隣の別荘も灯りが付いていた。多分、お隣さんは、愛知県警の黒井川さんがお友達と宿泊されているのだろうと、清水は思った。
朝、中谷、大地、川口は起きてコーヒーを飲んでいた。
「あらっ、清水は?」
と、大地が言う。
清水の姿が無い。3人は清水を探し始めた。
キャー
中谷が悲鳴を上げた。大地と川口が悲鳴に気付き、中谷のもとに走った。
「どうした?中谷」
「あ、あれっ!」
中谷が指差した方を見ると、庭のイチョウの木に清水が首を吊ってぶら下がっていた。
そこに、3人は駆け寄ろうとしたが、
「みんな!動くな!」
大きな声がした。
隣の別荘の黒井川警部だった。悲鳴でこちらの別荘にやってきたのだ。
黒井川の連れは、探偵の大塚探偵であった。
黒井川警部は3人の大学生を動かさずに、二人で死体に近付いた。
すでに、清水は死んでいた。雪には一本の足跡が。足跡には雪は積もっていなかった。足跡はこの真っすぐコテージからギンナンの木に向かってこの一本しかなかった。
積雪は10センチと言った具合だ。
現場を検分した黒井川と大塚は転がっている、踏み台にしたと思われるパイプ椅子を手に取った。二人は白手袋をしている。
高さが合わない。
死体の足の位置がパイプ椅子より高いのだ。
黒井川と大塚は殺人事件と断定。
本部に連絡を取り、3人の大学生の事情聴取をした。
3人とも酒で酔い、朝までぐっすりと寝ていたらしい。
大塚探偵は三人の靴を見て、事件の真相にたどり着いた。見ると大地の靴の裏はドロまみれ、川口の靴の裏はキレイで、中谷の靴の裏は濡れていた。

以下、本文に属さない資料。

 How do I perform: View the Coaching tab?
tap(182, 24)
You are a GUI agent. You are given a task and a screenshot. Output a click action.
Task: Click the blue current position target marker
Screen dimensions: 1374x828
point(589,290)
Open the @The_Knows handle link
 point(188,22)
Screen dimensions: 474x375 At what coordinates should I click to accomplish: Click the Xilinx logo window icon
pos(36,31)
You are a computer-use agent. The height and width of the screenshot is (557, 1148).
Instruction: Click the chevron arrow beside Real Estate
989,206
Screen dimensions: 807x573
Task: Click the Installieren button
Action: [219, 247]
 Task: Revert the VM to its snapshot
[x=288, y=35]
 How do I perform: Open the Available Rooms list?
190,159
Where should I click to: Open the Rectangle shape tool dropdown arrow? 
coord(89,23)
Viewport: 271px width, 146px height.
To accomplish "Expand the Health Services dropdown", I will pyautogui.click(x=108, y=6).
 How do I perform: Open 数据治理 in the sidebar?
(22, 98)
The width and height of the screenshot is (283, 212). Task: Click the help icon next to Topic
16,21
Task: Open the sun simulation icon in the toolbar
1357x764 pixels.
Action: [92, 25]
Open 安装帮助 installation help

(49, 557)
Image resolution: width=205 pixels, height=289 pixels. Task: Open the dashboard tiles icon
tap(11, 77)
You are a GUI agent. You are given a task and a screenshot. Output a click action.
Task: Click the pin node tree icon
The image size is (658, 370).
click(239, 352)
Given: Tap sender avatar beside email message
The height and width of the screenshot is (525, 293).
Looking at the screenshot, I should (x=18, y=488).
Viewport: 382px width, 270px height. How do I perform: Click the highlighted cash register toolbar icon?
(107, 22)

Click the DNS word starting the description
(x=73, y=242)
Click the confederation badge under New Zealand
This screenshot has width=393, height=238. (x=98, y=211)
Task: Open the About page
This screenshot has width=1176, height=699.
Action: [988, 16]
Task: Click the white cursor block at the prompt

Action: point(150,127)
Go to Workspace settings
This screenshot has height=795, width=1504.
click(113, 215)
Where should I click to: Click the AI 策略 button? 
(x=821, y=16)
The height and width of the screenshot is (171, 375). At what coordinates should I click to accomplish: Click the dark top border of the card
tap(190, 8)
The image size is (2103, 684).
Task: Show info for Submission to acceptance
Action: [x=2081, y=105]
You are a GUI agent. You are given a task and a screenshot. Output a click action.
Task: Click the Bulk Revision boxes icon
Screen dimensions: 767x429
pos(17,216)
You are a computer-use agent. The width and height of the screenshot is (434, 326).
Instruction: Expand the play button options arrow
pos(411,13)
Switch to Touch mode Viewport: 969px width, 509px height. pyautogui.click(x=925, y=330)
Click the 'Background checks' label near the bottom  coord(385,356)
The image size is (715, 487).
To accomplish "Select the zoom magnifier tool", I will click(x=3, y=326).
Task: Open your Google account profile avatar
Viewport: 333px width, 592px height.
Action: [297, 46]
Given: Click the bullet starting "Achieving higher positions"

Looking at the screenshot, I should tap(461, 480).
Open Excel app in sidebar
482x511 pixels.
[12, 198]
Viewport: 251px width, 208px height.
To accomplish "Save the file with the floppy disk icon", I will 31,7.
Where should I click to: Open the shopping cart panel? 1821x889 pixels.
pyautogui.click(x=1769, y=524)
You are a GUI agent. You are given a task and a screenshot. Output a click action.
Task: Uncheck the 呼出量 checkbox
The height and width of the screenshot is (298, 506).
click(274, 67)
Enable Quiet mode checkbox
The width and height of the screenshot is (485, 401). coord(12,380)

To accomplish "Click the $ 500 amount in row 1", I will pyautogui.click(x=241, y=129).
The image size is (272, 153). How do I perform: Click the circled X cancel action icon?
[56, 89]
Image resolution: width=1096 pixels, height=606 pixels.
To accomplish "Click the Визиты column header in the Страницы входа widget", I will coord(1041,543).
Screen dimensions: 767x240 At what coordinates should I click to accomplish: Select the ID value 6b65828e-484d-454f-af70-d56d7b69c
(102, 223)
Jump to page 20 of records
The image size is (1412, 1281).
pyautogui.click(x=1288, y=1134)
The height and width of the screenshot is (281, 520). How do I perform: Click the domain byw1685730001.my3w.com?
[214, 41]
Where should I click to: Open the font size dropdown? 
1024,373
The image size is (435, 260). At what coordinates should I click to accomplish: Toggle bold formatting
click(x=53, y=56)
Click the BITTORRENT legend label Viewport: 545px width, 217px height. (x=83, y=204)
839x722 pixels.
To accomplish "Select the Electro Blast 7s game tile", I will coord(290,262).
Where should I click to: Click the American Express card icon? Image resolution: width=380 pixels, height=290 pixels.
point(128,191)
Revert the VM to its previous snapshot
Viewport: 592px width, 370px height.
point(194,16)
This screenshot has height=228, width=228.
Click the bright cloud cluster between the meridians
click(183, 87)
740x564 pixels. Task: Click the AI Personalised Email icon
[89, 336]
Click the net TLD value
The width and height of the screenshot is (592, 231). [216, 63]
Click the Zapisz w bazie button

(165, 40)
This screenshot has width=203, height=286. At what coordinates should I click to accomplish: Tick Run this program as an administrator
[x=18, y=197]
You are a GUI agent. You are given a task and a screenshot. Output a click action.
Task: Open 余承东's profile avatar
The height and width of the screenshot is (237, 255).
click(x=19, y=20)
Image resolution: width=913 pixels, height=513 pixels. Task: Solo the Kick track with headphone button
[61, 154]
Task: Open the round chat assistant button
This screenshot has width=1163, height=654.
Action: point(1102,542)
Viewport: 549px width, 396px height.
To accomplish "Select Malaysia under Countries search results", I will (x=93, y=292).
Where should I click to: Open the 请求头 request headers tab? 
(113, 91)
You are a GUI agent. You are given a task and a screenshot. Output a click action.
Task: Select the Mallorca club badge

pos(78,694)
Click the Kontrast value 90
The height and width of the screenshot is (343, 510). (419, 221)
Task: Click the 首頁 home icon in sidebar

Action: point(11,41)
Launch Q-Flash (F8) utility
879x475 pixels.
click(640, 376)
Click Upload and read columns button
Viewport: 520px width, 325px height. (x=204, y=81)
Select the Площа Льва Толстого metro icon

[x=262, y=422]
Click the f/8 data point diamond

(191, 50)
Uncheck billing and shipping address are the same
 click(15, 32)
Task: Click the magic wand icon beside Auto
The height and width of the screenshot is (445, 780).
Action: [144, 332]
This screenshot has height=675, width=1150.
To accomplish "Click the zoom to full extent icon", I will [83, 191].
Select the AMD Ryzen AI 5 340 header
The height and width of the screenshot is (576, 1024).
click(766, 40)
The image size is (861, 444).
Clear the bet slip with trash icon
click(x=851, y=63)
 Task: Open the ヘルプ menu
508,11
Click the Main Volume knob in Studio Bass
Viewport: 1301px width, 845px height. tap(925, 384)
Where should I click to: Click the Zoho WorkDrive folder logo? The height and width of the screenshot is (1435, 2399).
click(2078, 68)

そして、キッチンに置いてある食材、調味料を確認した。
「犯人はこの3人の中にいる」
「な、何を言ってるんですか?」
と、川口が反論した。
「これは、自殺に偽装した立派な殺人事件だ!」
3人の顔色が悪くなった。
問題。
さぁ、諸君。犯人は誰か?犯人はどのようなトリックを使ったのか、推理したまえ。